Les États reviennent en force dans le cyberespace au nom de la défense de leurs pouvoirs régaliens. Premièrement, la difficulté à stopper les cyberattaques est susceptible d’affecter leur capacité à assurer la sécurité de la nation et la défense du territoire. Les inquiétudes portent particulièrement sur la protection des infrastructures dites vitales, dont la perturbation ou le sabotage pourrait mettre en danger les populations civiles.

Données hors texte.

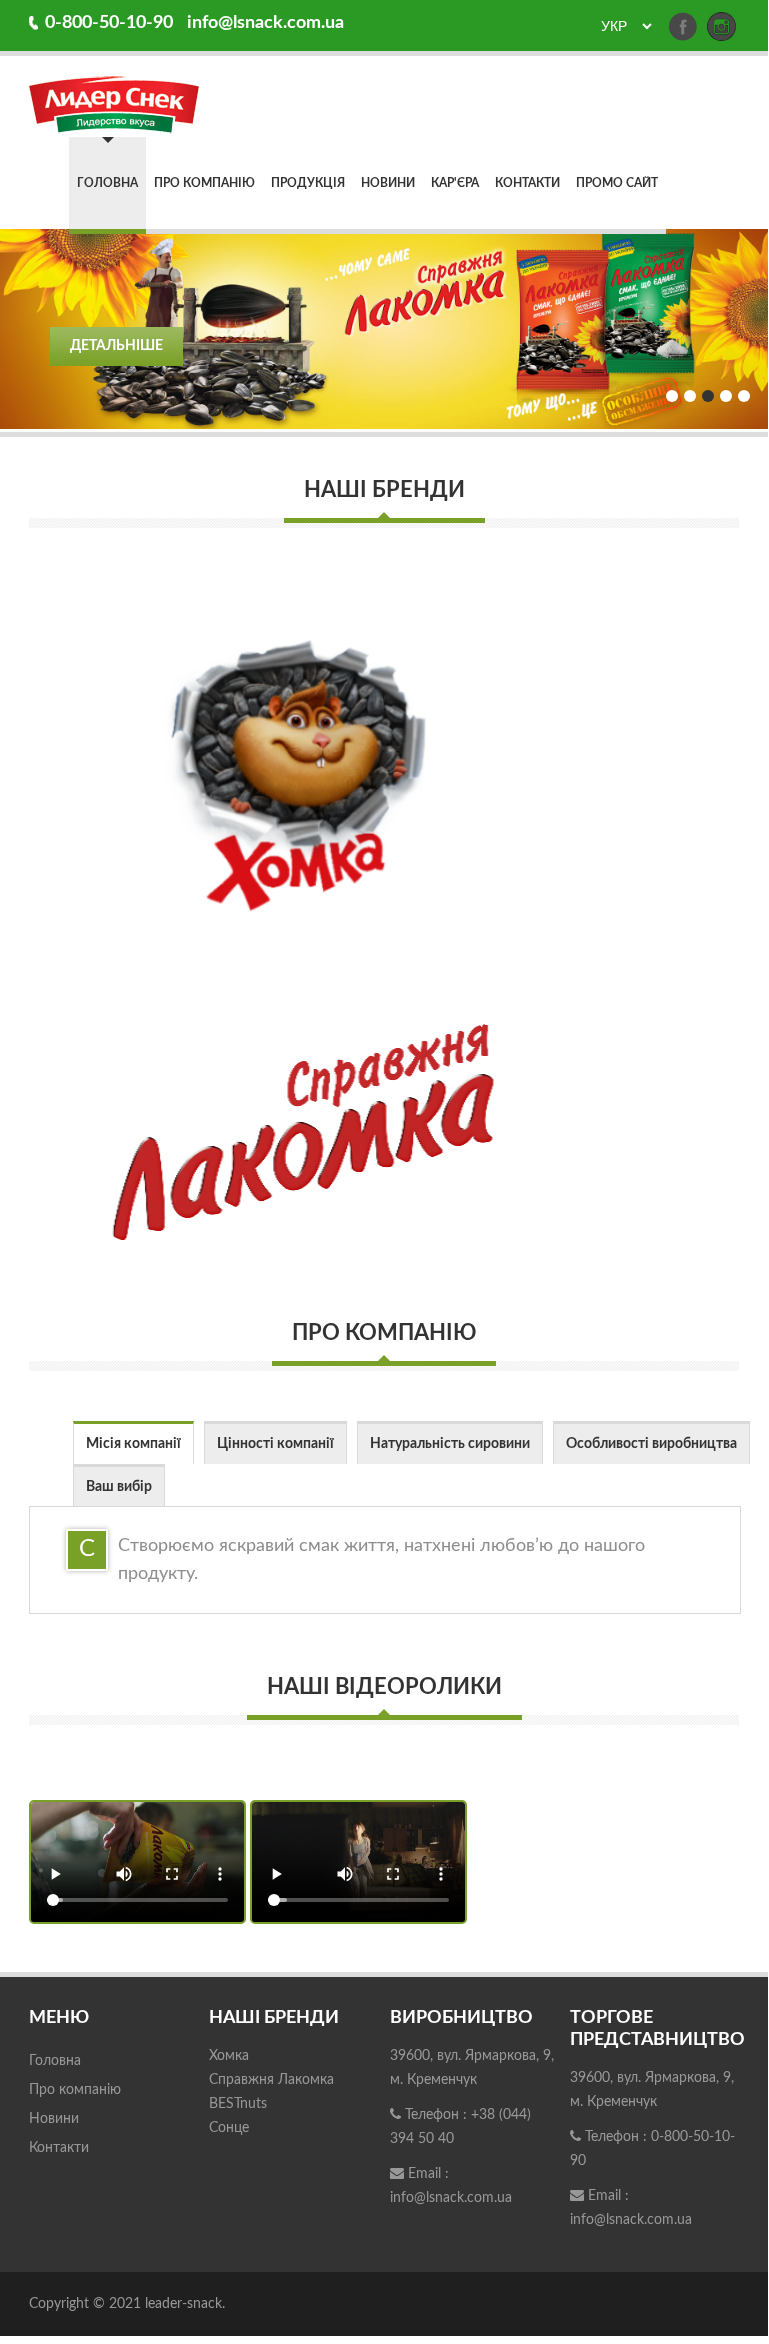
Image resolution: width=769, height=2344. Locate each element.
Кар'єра (455, 183)
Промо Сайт (617, 183)
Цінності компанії (275, 1444)
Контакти (527, 183)
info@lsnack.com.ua (265, 23)
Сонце (229, 2128)
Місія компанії (133, 1444)
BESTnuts (238, 2104)
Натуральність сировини (450, 1444)
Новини (388, 183)
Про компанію (204, 183)
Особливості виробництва (651, 1444)
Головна (107, 183)
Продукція (308, 183)
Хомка (229, 2056)
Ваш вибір (119, 1487)
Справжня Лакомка (271, 2080)
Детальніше (116, 346)
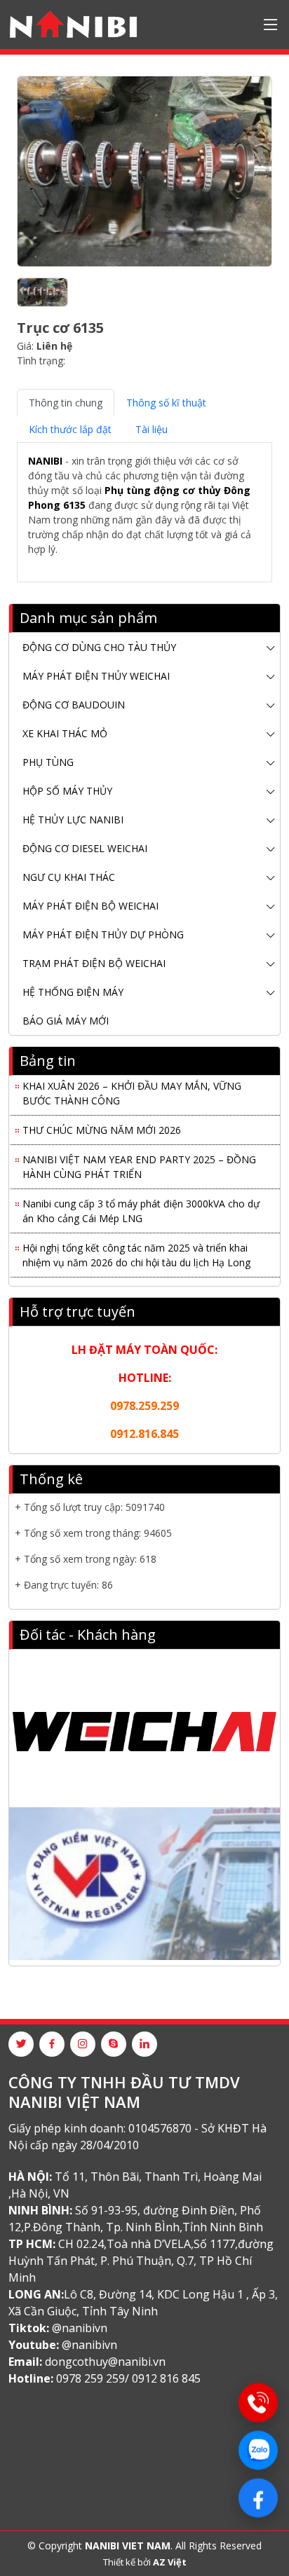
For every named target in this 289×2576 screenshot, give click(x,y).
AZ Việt (170, 2562)
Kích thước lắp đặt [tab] (70, 429)
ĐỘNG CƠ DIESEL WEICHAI (84, 848)
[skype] (113, 2044)
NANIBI (45, 460)
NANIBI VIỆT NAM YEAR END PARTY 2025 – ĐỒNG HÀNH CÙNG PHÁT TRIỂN (139, 1162)
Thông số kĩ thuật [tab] (166, 402)
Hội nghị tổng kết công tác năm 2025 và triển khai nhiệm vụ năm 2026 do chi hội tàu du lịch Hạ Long (136, 1250)
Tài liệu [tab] (151, 429)
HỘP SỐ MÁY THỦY (67, 790)
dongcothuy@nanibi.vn (105, 2361)
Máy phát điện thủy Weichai (96, 676)
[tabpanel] (144, 512)
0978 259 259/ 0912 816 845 (128, 2378)
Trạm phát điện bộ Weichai (94, 963)
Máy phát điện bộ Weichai (90, 905)
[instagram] (82, 2044)
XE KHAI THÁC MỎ (64, 733)
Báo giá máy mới (65, 1020)
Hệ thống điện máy (72, 992)
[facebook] (52, 2044)
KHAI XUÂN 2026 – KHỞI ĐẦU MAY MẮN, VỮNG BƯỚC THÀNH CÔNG (131, 1088)
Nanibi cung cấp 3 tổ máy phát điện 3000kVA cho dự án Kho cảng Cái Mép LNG (141, 1206)
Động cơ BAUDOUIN (73, 704)
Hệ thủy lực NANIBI (72, 819)
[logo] (73, 25)
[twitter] (21, 2044)
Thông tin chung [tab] (65, 402)
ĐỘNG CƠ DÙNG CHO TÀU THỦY (99, 647)
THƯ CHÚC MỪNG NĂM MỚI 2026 (101, 1125)
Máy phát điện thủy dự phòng (103, 934)
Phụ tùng (48, 762)
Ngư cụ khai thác (68, 877)
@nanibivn (79, 2328)
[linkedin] (144, 2044)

La représentation de cette menace alimente les discours les plus catastrophistes, et les débats d’experts sur la possibilité – peu probable, non démontrée mais impossible à exclure – qu’une cyberattaque puisse causer des millions de morts, voire faire tomber un pays. Olivier Kempf interroge la notion de cyberterrorisme, montrant que le rapprochement entre terrorisme et cyberespace n’est pas aussi évident que ce que le discours dominant laisse à penser et masque en partie ce que pourrait être le terrorisme dans le cyberespace. Rodrigo Nieto Gomez analyse la construction de cette représentation américaine et le rôle qu’elle joue dans les politiques sécuritaires, qui tendent à criminaliser le hacker et encourager une culture du secret dans un domaine où, pourtant, l’innovation fait la force.
Au-delà des actes terroristes, l’enjeu de la maîtrise de l’information est crucial.
La capacité à collecter, analyser, manipuler l’information peut offrir un avantage stratégique à l’ennemi et le faire douter de la fiabilité de sa propre information.
Les cyberattaques peuvent plus directement perturber les communications, désorienter l’ennemi et même affecter ses capacités opérationnelles qui dépendent de plus en plus des réseaux pour leur coordination et leur fonctionnement. Les stratégies classiques de dissuasion et de défense rencontrent des limites, en raison des difficultés d’attribution des attaques – c’est-à-dire la capacité d’identifier à coup sûr qui est derrière une attaque et pourquoi -, mais aussi le faible coût et la forte accessibilité de la technologie, qui renforce le pouvoir de petits acteurs face aux grandes puissances. Les pays les plus dépendants aux réseaux sont à la fois les plus vulnérables aux attaques, mais aussi les plus à même de développer la résilience de leurs réseaux, construire des capacités offensives et saisir les nouvelles opportunités offertes par les réseaux pour accroître leur efficacité et leur puissance.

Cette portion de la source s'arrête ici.